Only the lines that include "label" should be copied from the data below.

........

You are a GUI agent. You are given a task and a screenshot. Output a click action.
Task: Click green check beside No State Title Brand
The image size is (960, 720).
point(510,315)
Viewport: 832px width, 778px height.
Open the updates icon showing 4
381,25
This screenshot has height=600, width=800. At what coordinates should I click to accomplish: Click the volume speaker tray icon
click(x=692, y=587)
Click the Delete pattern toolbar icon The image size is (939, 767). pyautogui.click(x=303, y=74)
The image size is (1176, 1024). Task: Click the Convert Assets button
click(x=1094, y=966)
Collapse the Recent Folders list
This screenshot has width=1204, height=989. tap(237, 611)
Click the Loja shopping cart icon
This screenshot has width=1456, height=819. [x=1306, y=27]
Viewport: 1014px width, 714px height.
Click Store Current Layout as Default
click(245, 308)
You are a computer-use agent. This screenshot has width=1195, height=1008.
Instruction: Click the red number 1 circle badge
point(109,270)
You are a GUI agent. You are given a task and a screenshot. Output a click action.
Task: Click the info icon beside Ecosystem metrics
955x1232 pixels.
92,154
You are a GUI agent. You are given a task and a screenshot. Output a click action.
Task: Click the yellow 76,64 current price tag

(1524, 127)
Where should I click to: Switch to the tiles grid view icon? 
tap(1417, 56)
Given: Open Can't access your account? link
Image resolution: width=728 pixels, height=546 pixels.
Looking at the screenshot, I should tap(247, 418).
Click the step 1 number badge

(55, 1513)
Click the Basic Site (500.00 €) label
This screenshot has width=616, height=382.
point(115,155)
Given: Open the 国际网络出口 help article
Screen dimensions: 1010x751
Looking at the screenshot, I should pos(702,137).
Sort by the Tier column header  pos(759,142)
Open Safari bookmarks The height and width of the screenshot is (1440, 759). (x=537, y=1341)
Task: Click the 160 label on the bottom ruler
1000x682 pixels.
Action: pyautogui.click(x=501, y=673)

........

■ Reply to the task
Click the Basic Site (500.00 €) label
Task: Click the 160 label on the bottom ruler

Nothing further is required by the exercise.